ほとんどの エディタ用アドオンでは、ダイアログ ウィンドウとサイドバー パネルが主なアドオンのユーザー インターフェースです。どちらも標準の HTML と CSS を使用して完全にカスタマイズできます。また、Google Apps Script のクライアント サーバー通信モデルを使用して、ユーザーがサイドバーやダイアログを操作したときに Apps Script 関数を実行できます。アドオンでは複数のサイドバーとダイアログを定義できますが、一度に表示できるのは 1 つだけです。
アドオンのインターフェースでユーザーが選択を行うまでエディタを操作できないようにする場合は、ダイアログを使用します。それ以外の場合は、サイドバーを使用します。
ダイアログ
ダイアログは、メイン エディタのコンテンツに重ねて表示されるウィンドウ パネルです。Apps Script のダイアログはモーダルです。ダイアログが開いている間、ユーザーはエディタ インターフェースの他の要素を操作できません。ダイアログのコンテンツとサイズをカスタマイズできます。
アドオンのダイアログは、Apps Script のカスタム ダイアログと同じ方法で作成します。一般的な手順は次のとおりです。
- ダイアログの HTML 構造、CSS、クライアントサイドの JavaScript の動作を定義するスクリプト プロジェクト ファイルを作成します。エディタ アドオンのスタイルガイドラインを参照してください。
- ダイアログを開くサーバーサイド コードで、
HtmlService.createHtmlOutputFromFileを呼び出して、ダイアログを表すHtmlOutputオブジェクトを作成します。また、テンプレート HTML を使用している場合は、HtmlService.createTemplateFromFileを呼び出してテンプレートを生成し、HtmlTemplate.evaluateを呼び出してHtmlOutputオブジェクトに変換できます。 Ui.showModalDialogを呼び出して、そのHtmlOutputを使用してダイアログを表示します。
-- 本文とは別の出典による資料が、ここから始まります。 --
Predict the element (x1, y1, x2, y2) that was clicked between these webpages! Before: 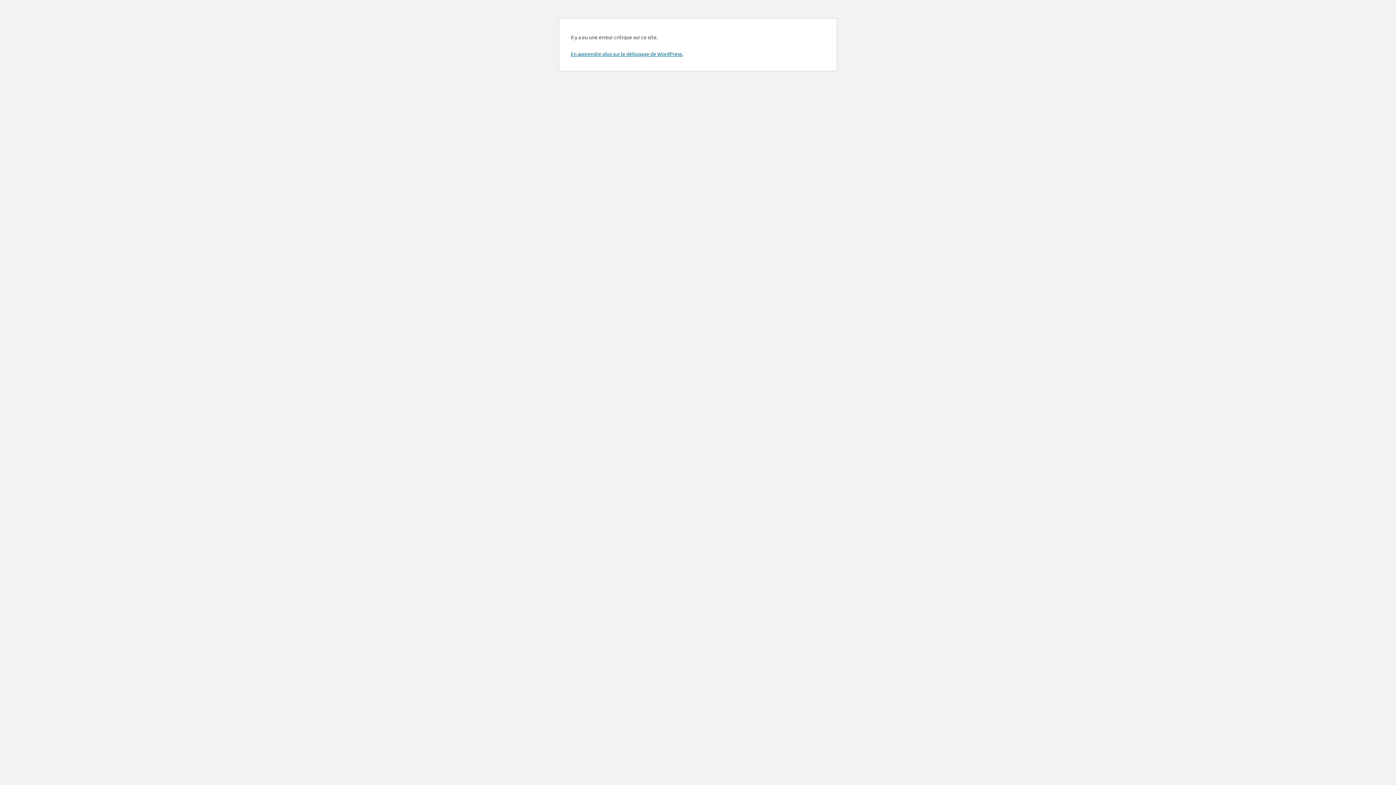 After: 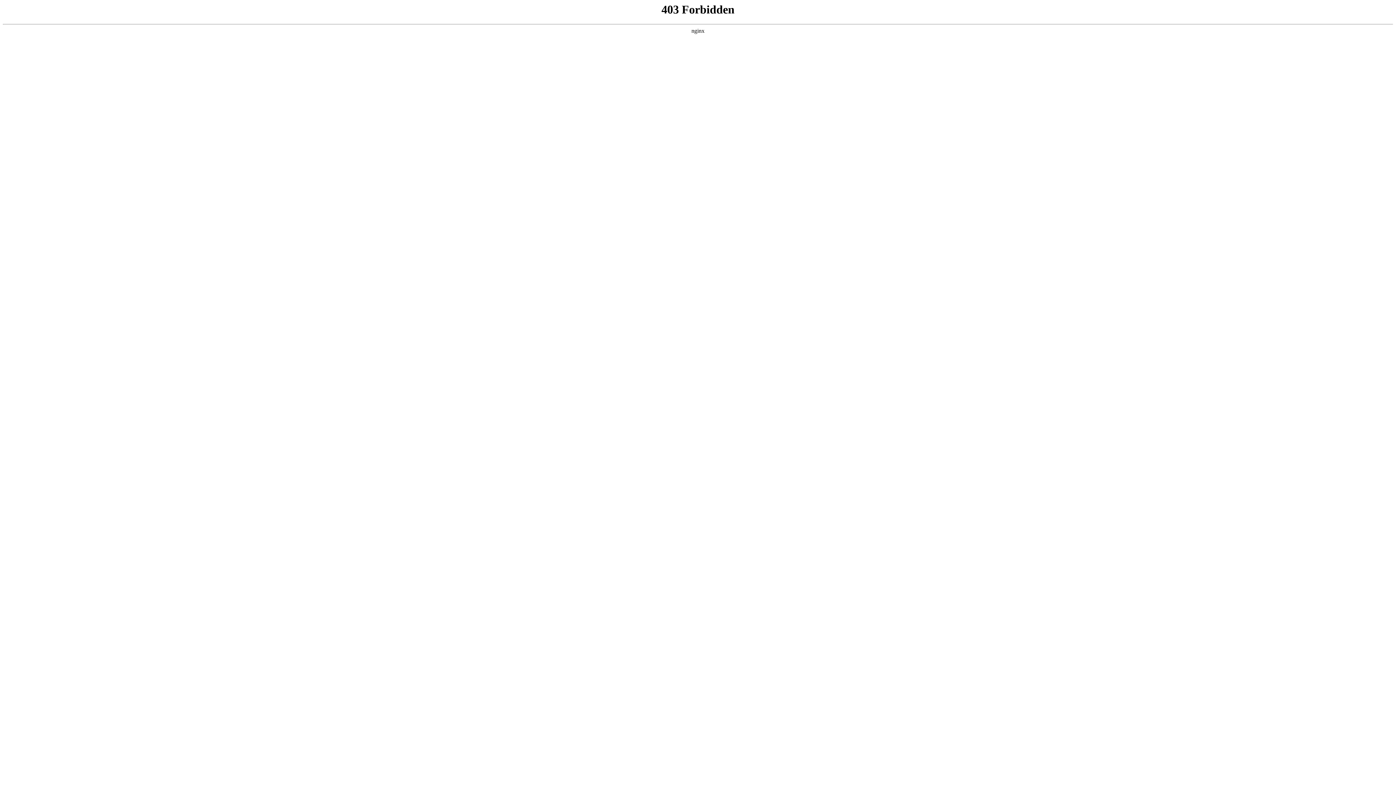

ダイアログが開いている間、サーバーサイド スクリプトは一時停止されません。クライアントサイドの JavaScript は、google.script.run と関連するハンドラ関数を使用して、サーバーサイドに非同期呼び出しを行うことができます。詳細については、クライアントとサーバー間の通信をご覧ください。
ファイルを開くダイアログ
ファイルを開くダイアログは、ユーザーが Google ドライブからファイルを選択できる事前構築済みのダイアログです。ファイルを開くダイアログは、設計しなくてもアドオンに追加できますが、追加の構成が必要です。Google Picker API を有効にするには、アドオンの Cloud Platform プロジェクトへのアクセス権も必要です。
詳しくは、ファイルを開くダイアログをご覧ください。
サイドバー
サイドバーは、エディタ インターフェースの右側に表示されるパネルで、最も一般的なアドオン インターフェースです。ダイアログとは異なり、サイドバーが開いている間もエディタ インターフェースの他の要素を操作できます。サイドバーの幅は固定されていますが、コンテンツはカスタマイズできます。
アドオンのサイドバーは、Apps Script のカスタム サイドバーと同じ方法で作成します。一般的な手順は次のとおりです。
- サイドバーの HTML 構造、CSS、クライアントサイドの JavaScript の動作を定義するスクリプト プロジェクト ファイルを作成します。サイドバーを定義する際は、エディタ アドオンのスタイル ガイドラインを参照してください。
サイドバーを開くサーバーサイド コードで、
HtmlService.createHtmlOutputFromFileを呼び出して、サイドバーを表すHtmlOutputオブジェクトを作成します。また、テンプレート HTML を使用している場合は、HtmlService.createTemplateFromFileを呼び出してテンプレートを生成し、HtmlTemplate.evaluateを呼び出してHtmlOutputオブジェクトに変換できます。アドオンのサイドバーの幅は 300 ピクセルで固定されており、
HtmlOutput.setWidthを呼び出しても変更できません。Ui.showSidebarを呼び出して、そのHtmlOutputを使用してサイドバーを表示します。
サイドバーが開いている間、サーバーサイド スクリプトは一時停止されません。クライアントサイドの JavaScript は、google.script.run と関連するハンドラ関数を使用して、サーバーサイドに非同期呼び出しを行うことができます。詳細については、クライアントとサーバー間の通信をご覧ください。